▶ WHAT YOU HAVE TO DO:
In the material below, rename every "Given" to "Goal" and return all the lines with everything else unchanged.

▶ Extracted records:
____
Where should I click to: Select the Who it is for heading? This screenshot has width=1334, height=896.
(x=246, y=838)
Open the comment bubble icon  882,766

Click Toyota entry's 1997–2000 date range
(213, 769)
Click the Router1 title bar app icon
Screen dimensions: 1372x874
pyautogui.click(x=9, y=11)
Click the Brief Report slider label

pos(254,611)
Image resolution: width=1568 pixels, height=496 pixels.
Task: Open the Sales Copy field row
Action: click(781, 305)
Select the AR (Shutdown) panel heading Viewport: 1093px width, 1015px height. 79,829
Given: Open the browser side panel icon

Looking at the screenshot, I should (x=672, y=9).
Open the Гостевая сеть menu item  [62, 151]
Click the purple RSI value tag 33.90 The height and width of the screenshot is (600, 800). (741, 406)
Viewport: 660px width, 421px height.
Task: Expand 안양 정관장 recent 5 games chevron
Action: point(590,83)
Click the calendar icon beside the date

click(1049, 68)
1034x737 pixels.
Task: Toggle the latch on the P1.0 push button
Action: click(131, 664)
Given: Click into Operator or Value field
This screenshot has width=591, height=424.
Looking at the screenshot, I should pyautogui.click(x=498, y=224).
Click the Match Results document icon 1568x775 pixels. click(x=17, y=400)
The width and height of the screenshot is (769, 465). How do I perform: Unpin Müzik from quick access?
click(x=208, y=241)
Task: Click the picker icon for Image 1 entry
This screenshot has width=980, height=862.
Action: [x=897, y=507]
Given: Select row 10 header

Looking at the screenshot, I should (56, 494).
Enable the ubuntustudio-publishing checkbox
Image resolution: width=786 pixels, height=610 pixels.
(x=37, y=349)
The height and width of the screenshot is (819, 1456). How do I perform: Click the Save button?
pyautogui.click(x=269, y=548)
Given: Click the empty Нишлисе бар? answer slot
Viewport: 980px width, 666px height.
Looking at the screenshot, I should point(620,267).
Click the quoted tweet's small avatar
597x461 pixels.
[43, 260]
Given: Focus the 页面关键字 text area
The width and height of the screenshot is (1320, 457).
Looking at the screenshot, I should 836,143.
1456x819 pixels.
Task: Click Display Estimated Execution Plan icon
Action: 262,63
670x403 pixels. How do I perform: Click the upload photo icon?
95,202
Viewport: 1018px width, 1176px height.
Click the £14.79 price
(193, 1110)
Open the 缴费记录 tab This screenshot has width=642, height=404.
____
▶ EXERCISE RESPONSE:
Where should I click to: Select the Who it is for heading? This screenshot has width=1334, height=896.
(x=246, y=838)
Open the comment bubble icon  882,766

Click Toyota entry's 1997–2000 date range
(213, 769)
Click the Router1 title bar app icon
Screen dimensions: 1372x874
pyautogui.click(x=9, y=11)
Click the Brief Report slider label

pos(254,611)
Image resolution: width=1568 pixels, height=496 pixels.
Task: Open the Sales Copy field row
Action: click(781, 305)
Select the AR (Shutdown) panel heading Viewport: 1093px width, 1015px height. 79,829
Goal: Open the browser side panel icon

Looking at the screenshot, I should (x=672, y=9).
Open the Гостевая сеть menu item  [62, 151]
Click the purple RSI value tag 33.90 The height and width of the screenshot is (600, 800). (741, 406)
Viewport: 660px width, 421px height.
Task: Expand 안양 정관장 recent 5 games chevron
Action: point(590,83)
Click the calendar icon beside the date

click(1049, 68)
1034x737 pixels.
Task: Toggle the latch on the P1.0 push button
Action: click(131, 664)
Goal: Click into Operator or Value field
This screenshot has width=591, height=424.
Looking at the screenshot, I should pyautogui.click(x=498, y=224).
Click the Match Results document icon 1568x775 pixels. click(x=17, y=400)
The width and height of the screenshot is (769, 465). How do I perform: Unpin Müzik from quick access?
click(x=208, y=241)
Task: Click the picker icon for Image 1 entry
This screenshot has width=980, height=862.
Action: [x=897, y=507]
Goal: Select row 10 header

Looking at the screenshot, I should (56, 494).
Enable the ubuntustudio-publishing checkbox
Image resolution: width=786 pixels, height=610 pixels.
(x=37, y=349)
The height and width of the screenshot is (819, 1456). How do I perform: Click the Save button?
pyautogui.click(x=269, y=548)
Goal: Click the empty Нишлисе бар? answer slot
Viewport: 980px width, 666px height.
Looking at the screenshot, I should point(620,267).
Click the quoted tweet's small avatar
597x461 pixels.
[43, 260]
Goal: Focus the 页面关键字 text area
The width and height of the screenshot is (1320, 457).
Looking at the screenshot, I should 836,143.
1456x819 pixels.
Task: Click Display Estimated Execution Plan icon
Action: 262,63
670x403 pixels. How do I perform: Click the upload photo icon?
95,202
Viewport: 1018px width, 1176px height.
Click the £14.79 price
(193, 1110)
Open the 缴费记录 tab This screenshot has width=642, height=404.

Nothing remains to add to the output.